Shale oil is enmeshed in shale rock, which is located thousands of feet beneath the Earth’s surface and is generally less permeable than other rock types—making deposits more difficult to access.
Oil deposits found in shale rock formations are mainly extracted by way of hydraulic fracturing, also know as fracking. In the 1990s, producers began to combine fracking with a separate process known as horizontal drilling.
The supply of US shale gas, and later shale oil, has increased ever since.
However, in Russia and Saudi Arabia, it’s still much cheaper to drill for conventional oil than for shale oil. Each can produce a barrel for about $10–$15.
With oil priced at $50, the government in Riyadh will make more money off a single barrel than a shale oil driller will for the foreseeable future.
This explains why, even when prices fell so dramatically from 2014 to 2016, OPEC could afford to maintain high levels of production. Its members (and Russia) thought that if they kept prices low and captured market share, they could outlast US shale producers who could, in theory, no longer afford to operate.

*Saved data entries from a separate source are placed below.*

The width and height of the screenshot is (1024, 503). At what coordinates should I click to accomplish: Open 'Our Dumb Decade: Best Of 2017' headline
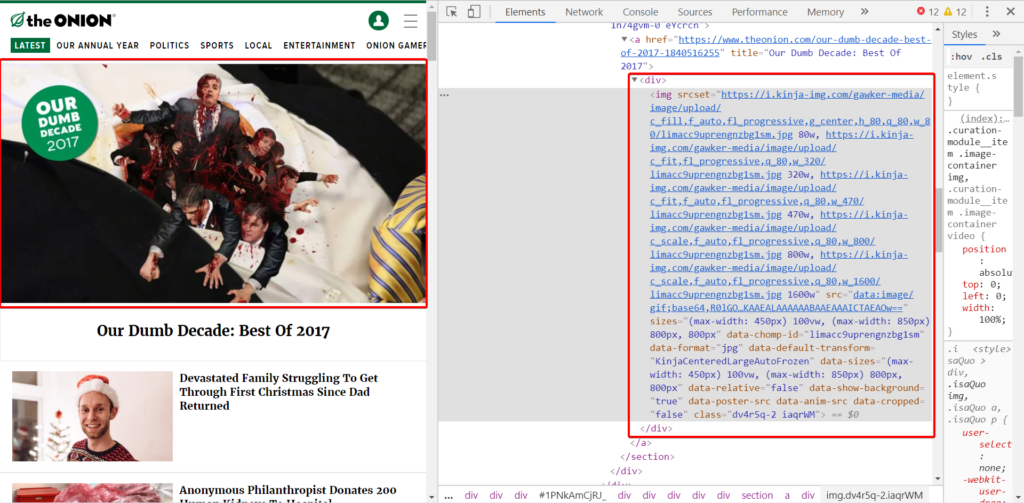pos(213,331)
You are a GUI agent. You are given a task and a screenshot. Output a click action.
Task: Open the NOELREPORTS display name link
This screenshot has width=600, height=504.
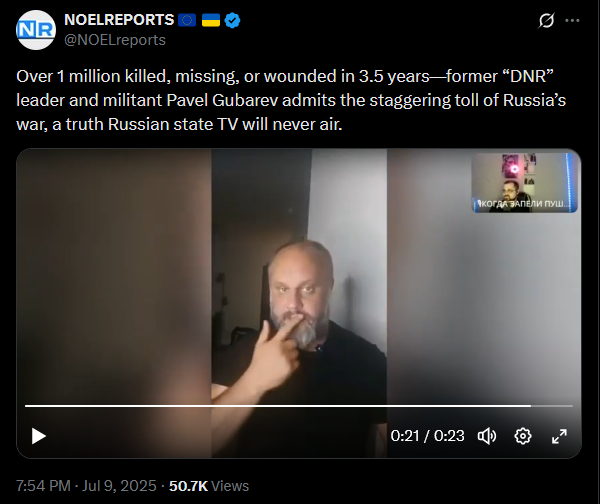coord(119,20)
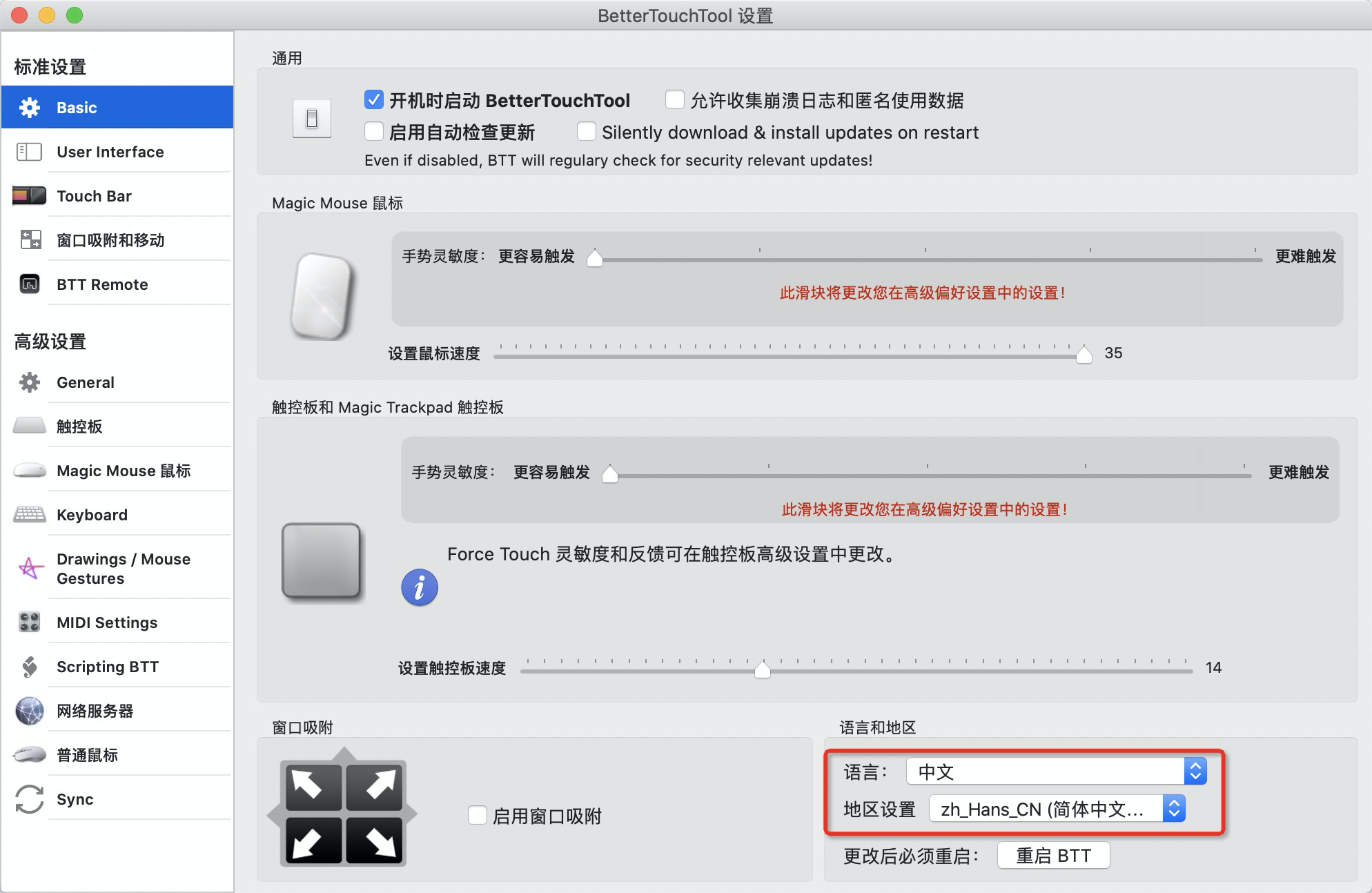1372x893 pixels.
Task: Check 允许收集崩溃日志和匿名使用数据
Action: point(674,99)
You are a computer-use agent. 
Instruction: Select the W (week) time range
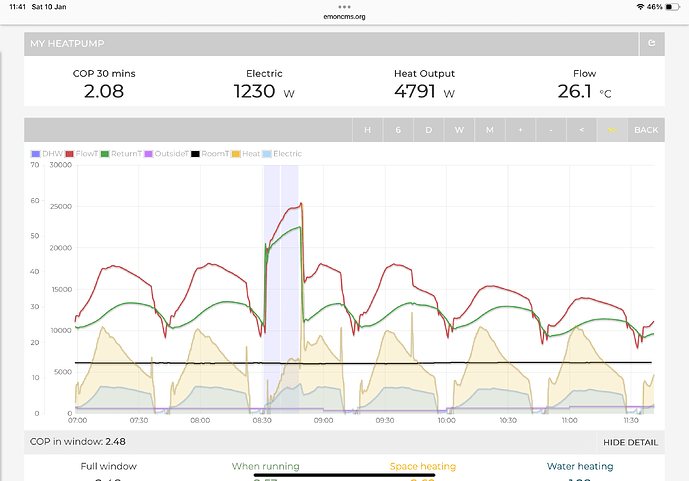point(459,130)
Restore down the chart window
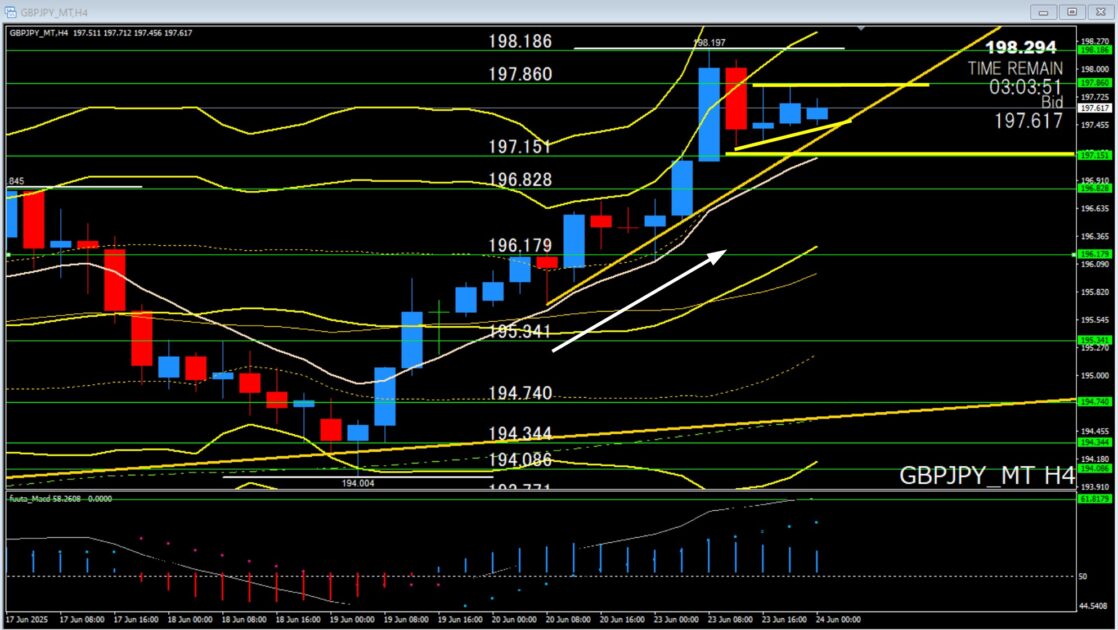The width and height of the screenshot is (1118, 630). (x=1072, y=11)
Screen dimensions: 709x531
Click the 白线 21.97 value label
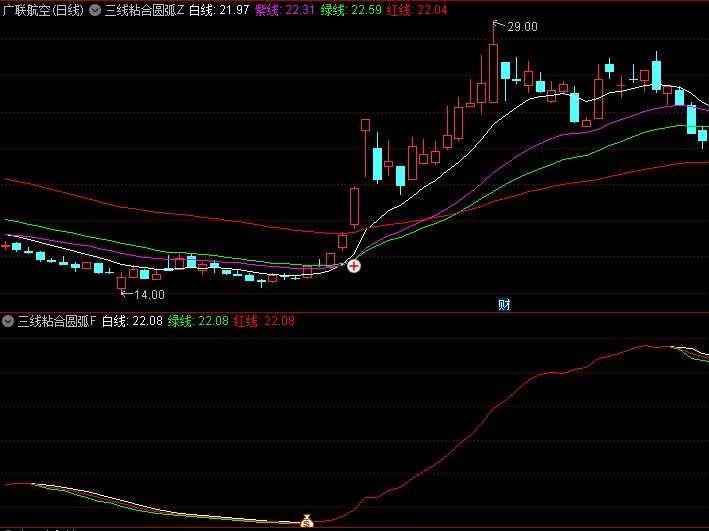[x=218, y=10]
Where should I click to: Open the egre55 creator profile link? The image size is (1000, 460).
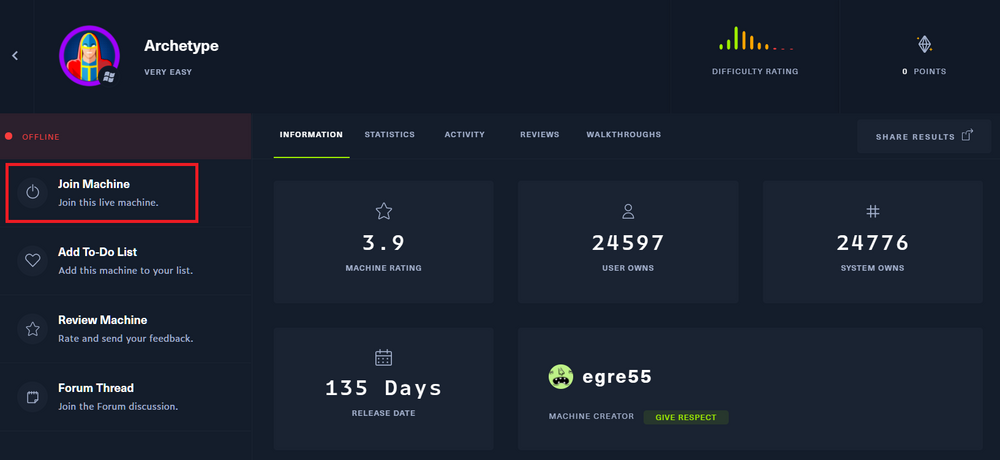click(x=617, y=377)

It was a sensible strategy at the time. The problem is it didn’t work. OPEC didn’t expect shale oil drillers to lower their costs as much as they did, nor did it anticipate how quickly they could complete unfinished projects.
Plus, a shale oil driller in the United States doesn’t need to be more profitable than Saudi Arabia to drill new wells; the driller just needs to fetch a sufficient return on invested capital.
When prices are low, drillers simply forgo exploration and concentrate on the completed wells that produce enough oil to justify their existence.